(Problem description):
Please arrange everything from the line containing "Given: Select the" down to the end of the items as a Markdown table with the columns No. and Line, skipping blank lines and leaving out the pictures.

(Material to process):
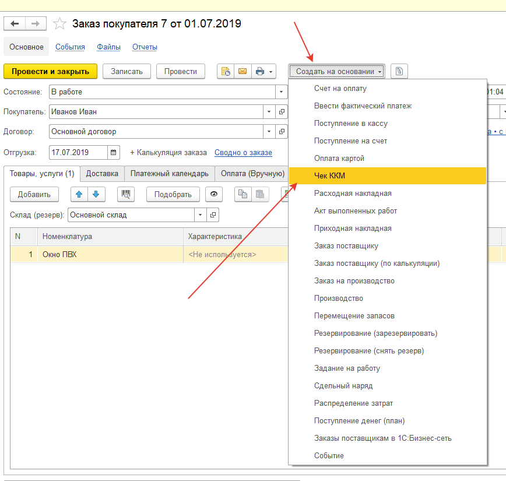506x481 pixels.
Task: Move the row down with the blue down arrow
Action: (96, 194)
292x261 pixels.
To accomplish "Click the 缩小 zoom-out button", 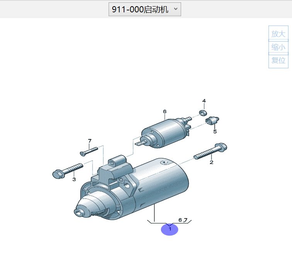I will pyautogui.click(x=278, y=47).
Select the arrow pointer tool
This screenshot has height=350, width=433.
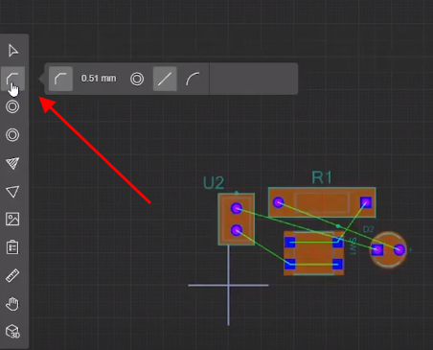pyautogui.click(x=12, y=51)
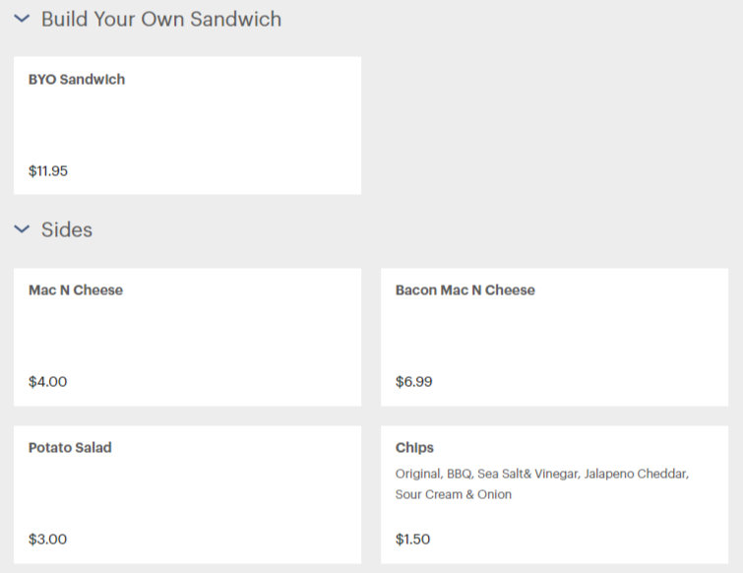The width and height of the screenshot is (743, 573).
Task: Open the Potato Salad item card
Action: [188, 494]
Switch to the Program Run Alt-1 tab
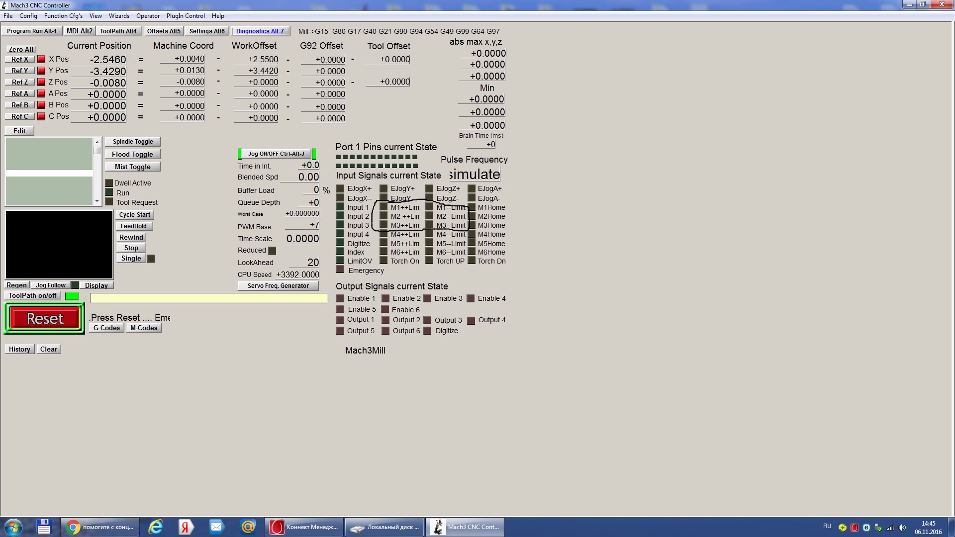This screenshot has height=537, width=955. pos(31,31)
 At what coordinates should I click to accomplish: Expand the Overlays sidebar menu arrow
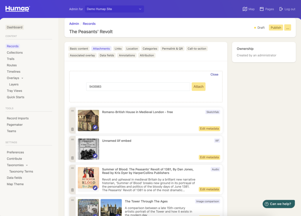click(22, 78)
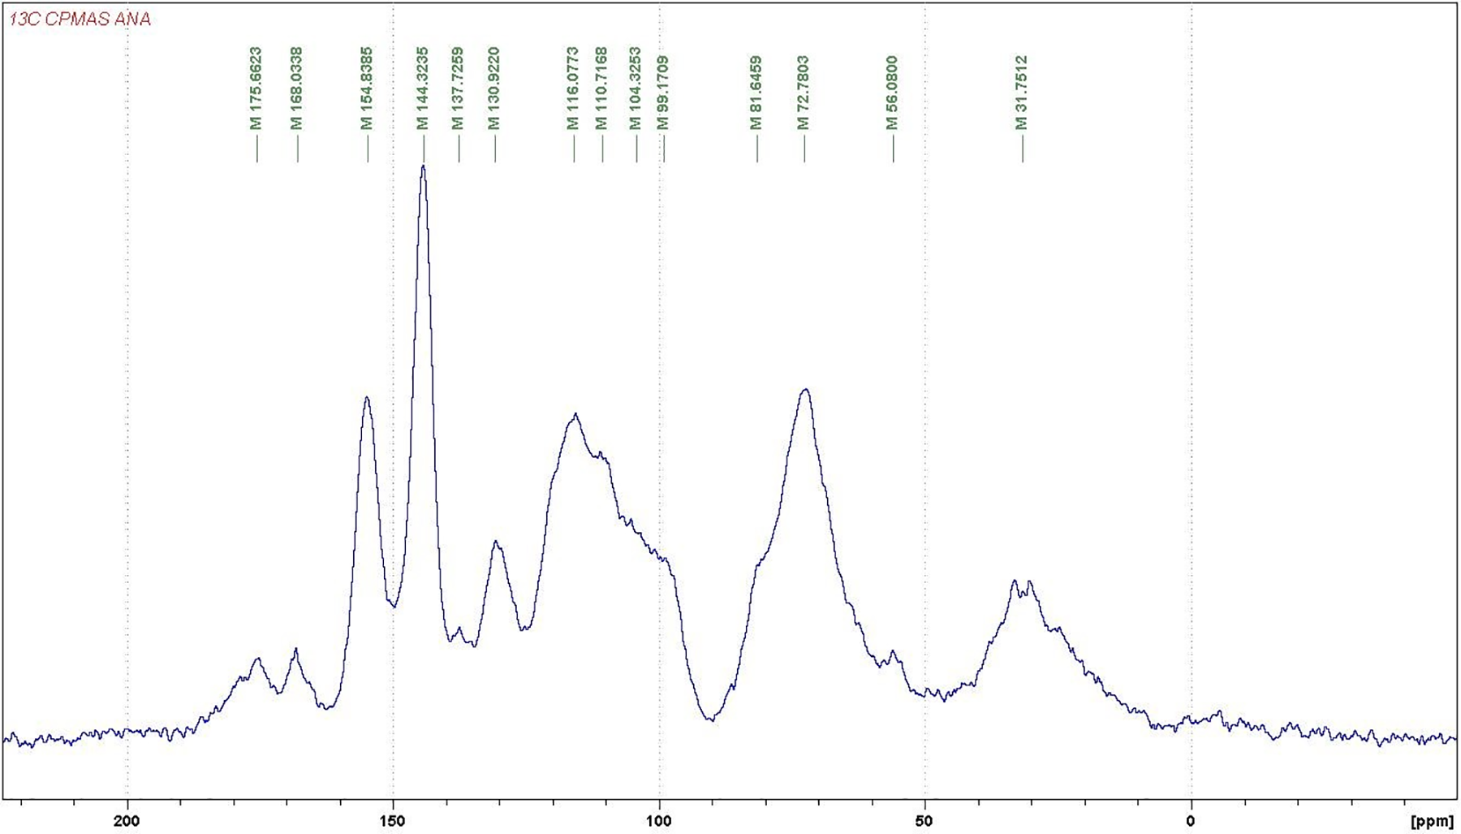The image size is (1461, 834).
Task: Choose the M 104.3253 peak annotation
Action: [x=636, y=89]
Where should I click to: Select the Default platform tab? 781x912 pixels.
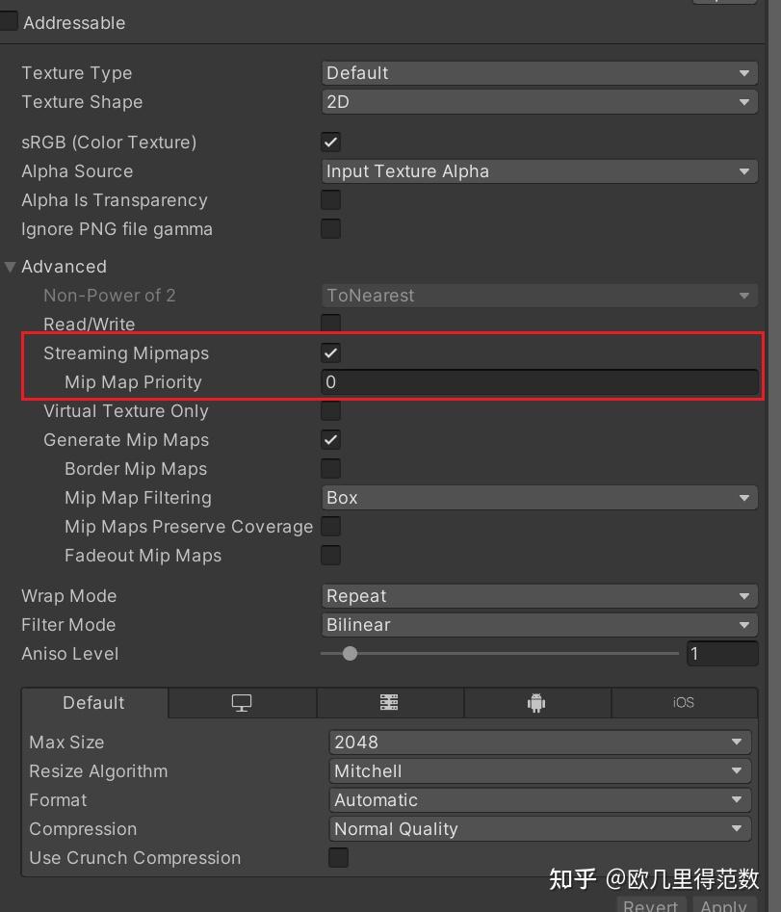(x=94, y=703)
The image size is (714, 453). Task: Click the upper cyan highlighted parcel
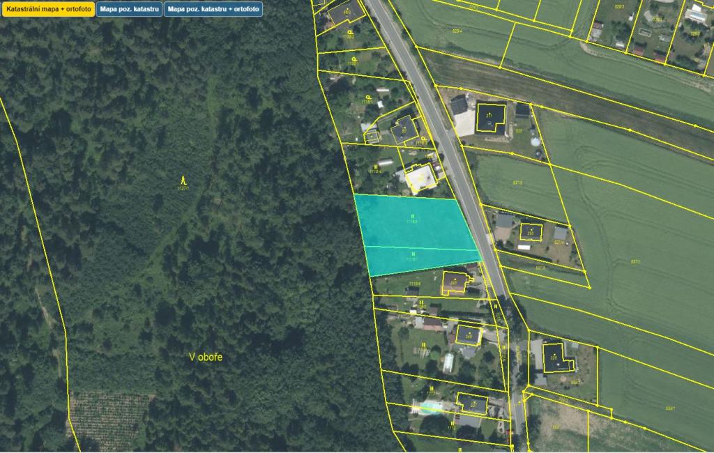414,222
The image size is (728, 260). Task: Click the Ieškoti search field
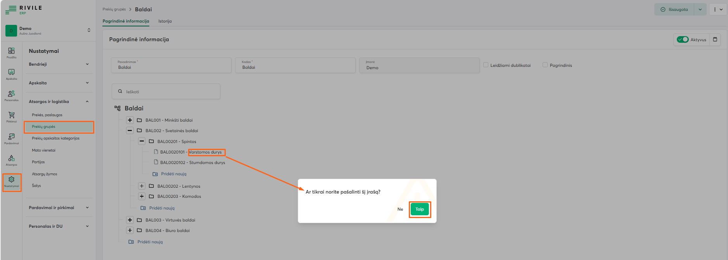pyautogui.click(x=166, y=92)
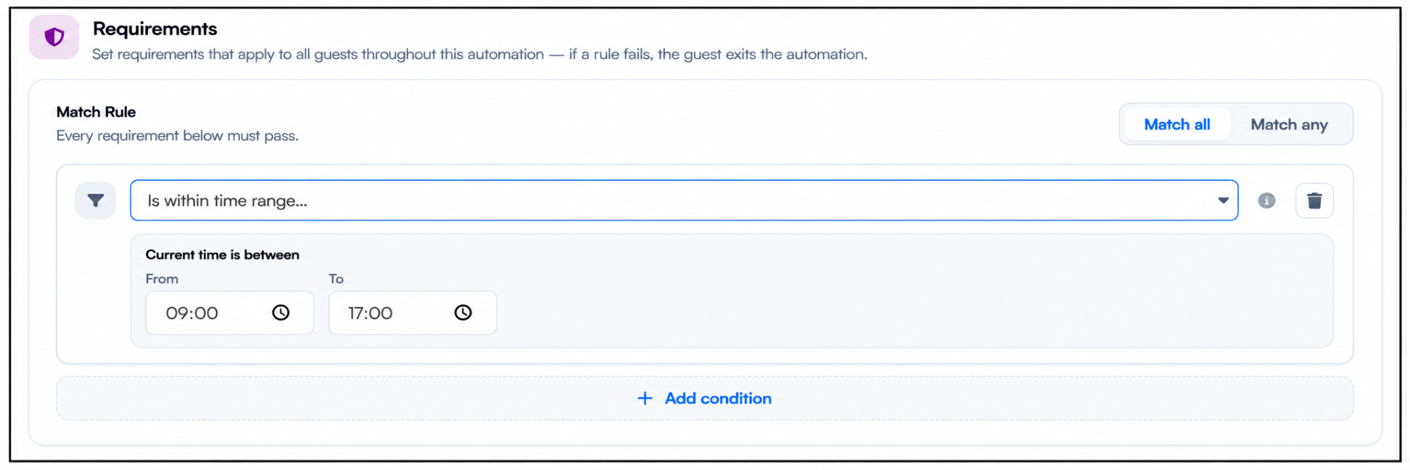This screenshot has width=1410, height=470.
Task: Expand the condition type dropdown arrow
Action: pyautogui.click(x=1223, y=200)
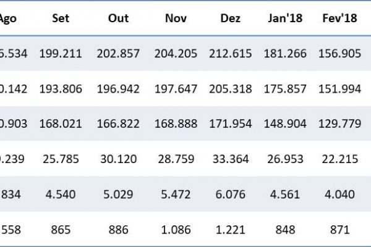Click the Jan'18 column header
This screenshot has width=371, height=247.
point(284,19)
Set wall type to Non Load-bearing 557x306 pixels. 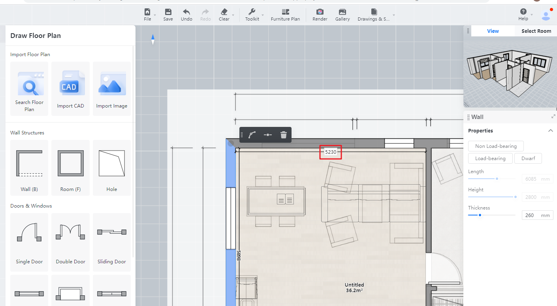495,146
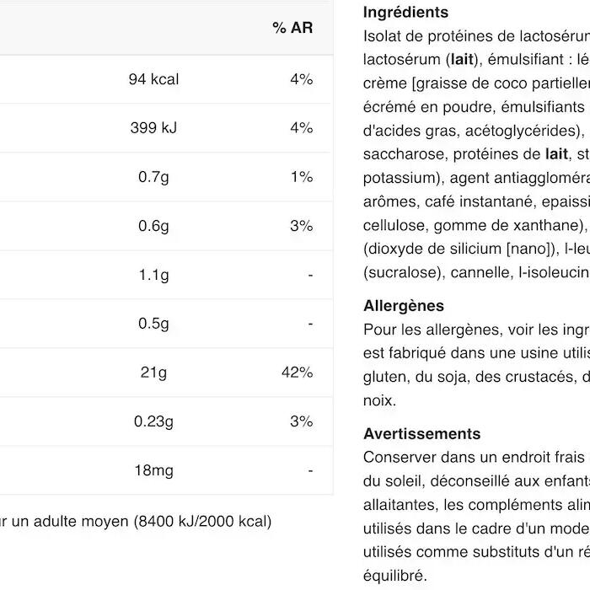Click the Ingrédients heading
590x590 pixels.
(405, 13)
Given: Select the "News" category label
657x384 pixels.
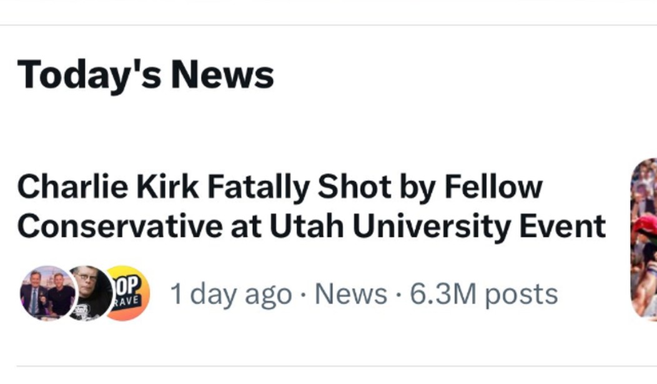Looking at the screenshot, I should [350, 294].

(Correct output):
| No. | Line |
|---|---|
| 1 | Given: Select the "News" category label |
| 2 | 657x384 pixels. |
| 3 | Looking at the screenshot, I should [350, 294]. |